● **What you should do**: The reply to the records below should contain exactly the lines from the line with "This screenshot has width=1638, height=840." through the line with "is (474, 1853).", and nothing besides.

● **Provided entries**:
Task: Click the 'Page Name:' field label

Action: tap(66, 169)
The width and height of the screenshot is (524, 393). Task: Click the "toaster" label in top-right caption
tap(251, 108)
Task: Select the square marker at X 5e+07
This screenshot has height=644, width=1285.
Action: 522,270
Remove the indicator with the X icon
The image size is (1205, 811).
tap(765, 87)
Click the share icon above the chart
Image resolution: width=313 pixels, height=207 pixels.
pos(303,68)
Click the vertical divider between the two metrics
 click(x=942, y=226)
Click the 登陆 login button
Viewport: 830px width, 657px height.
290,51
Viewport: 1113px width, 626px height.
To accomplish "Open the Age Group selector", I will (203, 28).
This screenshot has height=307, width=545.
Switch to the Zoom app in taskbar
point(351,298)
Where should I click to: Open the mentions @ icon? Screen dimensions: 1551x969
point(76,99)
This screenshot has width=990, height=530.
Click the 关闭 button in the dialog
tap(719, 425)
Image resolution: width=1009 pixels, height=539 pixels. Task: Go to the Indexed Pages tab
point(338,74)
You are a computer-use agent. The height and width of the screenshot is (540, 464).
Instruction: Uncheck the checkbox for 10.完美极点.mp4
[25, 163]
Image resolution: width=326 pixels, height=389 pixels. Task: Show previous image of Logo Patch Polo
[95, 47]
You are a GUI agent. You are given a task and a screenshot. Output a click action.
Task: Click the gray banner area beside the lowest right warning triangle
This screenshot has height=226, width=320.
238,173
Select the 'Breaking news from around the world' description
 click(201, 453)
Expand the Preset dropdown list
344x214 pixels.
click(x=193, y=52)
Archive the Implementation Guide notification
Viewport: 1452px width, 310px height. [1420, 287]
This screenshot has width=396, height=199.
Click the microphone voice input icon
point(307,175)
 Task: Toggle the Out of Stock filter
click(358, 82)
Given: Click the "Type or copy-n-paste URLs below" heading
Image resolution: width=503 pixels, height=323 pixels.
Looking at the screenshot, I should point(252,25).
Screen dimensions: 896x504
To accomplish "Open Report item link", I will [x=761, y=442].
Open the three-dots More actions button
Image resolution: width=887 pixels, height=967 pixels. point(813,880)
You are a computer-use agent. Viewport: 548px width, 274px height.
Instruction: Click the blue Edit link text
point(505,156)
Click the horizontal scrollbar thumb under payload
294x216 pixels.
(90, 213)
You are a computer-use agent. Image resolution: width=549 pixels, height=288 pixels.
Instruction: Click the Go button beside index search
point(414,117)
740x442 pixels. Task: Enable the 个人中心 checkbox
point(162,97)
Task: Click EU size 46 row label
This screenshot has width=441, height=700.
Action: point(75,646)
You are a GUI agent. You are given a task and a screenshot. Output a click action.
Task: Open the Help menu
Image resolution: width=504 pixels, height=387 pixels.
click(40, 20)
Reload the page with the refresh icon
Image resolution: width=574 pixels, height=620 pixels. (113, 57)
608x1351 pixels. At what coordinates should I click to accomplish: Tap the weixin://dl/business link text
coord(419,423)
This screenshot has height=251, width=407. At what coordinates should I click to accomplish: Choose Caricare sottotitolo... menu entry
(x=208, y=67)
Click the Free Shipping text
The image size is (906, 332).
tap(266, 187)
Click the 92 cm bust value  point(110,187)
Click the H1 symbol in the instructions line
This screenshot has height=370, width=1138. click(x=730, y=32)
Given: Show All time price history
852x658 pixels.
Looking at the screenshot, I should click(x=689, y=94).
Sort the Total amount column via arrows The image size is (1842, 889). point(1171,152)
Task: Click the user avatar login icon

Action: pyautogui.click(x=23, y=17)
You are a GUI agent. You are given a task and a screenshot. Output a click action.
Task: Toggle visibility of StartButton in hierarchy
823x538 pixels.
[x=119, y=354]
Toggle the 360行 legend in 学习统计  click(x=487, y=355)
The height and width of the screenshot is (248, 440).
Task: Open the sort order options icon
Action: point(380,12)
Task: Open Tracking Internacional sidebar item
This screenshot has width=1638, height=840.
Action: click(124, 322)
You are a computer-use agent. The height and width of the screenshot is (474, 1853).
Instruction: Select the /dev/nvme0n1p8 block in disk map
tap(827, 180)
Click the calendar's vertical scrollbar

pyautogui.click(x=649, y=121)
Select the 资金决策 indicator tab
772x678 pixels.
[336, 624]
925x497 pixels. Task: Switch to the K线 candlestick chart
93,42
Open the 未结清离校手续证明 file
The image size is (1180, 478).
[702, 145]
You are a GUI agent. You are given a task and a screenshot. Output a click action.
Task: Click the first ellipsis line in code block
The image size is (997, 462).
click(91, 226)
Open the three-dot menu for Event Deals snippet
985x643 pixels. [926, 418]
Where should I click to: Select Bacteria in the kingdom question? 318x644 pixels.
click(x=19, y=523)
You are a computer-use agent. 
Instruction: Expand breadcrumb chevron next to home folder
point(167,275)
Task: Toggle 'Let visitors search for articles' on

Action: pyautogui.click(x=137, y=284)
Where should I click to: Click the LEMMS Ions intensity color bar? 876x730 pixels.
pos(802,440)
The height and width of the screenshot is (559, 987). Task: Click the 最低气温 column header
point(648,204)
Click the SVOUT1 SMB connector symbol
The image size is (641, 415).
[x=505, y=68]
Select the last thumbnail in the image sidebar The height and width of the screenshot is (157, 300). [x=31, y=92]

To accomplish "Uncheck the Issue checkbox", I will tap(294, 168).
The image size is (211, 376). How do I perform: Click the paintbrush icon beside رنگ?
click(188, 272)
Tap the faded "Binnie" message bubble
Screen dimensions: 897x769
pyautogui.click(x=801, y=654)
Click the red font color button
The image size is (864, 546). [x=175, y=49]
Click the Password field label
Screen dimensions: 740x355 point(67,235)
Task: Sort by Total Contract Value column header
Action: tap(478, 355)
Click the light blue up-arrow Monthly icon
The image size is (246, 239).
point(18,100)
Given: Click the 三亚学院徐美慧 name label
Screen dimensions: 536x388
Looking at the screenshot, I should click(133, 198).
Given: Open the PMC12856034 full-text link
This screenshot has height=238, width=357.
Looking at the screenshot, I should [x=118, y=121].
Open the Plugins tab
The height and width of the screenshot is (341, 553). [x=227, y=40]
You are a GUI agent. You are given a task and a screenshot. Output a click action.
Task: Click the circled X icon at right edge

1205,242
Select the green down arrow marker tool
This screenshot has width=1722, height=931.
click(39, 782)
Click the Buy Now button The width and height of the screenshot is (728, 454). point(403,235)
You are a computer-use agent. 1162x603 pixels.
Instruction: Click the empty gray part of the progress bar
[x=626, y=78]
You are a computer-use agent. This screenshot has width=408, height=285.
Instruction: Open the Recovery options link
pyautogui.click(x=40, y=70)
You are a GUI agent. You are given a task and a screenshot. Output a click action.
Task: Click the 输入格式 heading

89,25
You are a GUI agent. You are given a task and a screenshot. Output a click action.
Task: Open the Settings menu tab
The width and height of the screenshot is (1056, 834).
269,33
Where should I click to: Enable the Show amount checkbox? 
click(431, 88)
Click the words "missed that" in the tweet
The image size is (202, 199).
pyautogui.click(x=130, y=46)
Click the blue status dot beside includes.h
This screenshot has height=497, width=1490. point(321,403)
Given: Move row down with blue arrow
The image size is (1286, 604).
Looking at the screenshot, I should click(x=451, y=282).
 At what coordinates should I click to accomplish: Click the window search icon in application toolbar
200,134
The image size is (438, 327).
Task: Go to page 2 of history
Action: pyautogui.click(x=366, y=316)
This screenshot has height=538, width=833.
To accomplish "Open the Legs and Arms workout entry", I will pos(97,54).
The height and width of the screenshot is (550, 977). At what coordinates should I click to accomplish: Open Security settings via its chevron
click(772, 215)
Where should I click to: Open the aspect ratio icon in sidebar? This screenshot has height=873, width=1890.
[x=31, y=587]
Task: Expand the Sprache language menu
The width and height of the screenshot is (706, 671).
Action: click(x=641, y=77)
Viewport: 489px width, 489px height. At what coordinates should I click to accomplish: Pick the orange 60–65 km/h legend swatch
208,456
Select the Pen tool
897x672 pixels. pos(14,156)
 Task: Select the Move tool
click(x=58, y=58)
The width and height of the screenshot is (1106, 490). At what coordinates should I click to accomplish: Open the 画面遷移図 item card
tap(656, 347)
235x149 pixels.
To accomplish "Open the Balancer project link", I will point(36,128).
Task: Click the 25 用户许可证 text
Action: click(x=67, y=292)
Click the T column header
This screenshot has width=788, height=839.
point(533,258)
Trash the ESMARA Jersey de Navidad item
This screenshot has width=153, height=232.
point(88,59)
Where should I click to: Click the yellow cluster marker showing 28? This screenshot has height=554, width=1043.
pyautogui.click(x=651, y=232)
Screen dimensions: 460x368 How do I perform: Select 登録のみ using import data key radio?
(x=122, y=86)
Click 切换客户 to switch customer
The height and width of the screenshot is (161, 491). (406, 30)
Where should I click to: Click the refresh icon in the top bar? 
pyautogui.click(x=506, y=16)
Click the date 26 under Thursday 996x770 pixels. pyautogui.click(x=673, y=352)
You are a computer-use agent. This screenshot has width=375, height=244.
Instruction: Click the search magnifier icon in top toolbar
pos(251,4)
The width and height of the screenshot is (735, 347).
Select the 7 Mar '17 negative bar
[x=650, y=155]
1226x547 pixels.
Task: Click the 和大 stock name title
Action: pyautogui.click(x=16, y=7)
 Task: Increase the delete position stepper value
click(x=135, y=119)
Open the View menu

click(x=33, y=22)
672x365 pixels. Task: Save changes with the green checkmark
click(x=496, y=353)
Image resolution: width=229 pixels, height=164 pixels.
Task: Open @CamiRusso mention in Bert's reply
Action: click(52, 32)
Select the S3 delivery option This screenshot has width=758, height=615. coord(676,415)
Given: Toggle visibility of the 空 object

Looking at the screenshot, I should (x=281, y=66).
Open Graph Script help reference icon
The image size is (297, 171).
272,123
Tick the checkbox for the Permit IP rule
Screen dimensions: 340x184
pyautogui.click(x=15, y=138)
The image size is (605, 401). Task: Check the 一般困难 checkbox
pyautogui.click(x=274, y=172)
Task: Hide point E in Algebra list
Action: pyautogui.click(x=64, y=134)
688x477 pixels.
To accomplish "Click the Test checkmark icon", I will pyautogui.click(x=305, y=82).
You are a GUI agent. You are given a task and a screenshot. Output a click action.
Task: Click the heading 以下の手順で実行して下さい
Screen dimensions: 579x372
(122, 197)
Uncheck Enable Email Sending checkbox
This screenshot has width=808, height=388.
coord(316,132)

● **Task solution**:
This screenshot has width=1638, height=840.
Action: click(124, 322)
You are a computer-use agent. The height and width of the screenshot is (474, 1853).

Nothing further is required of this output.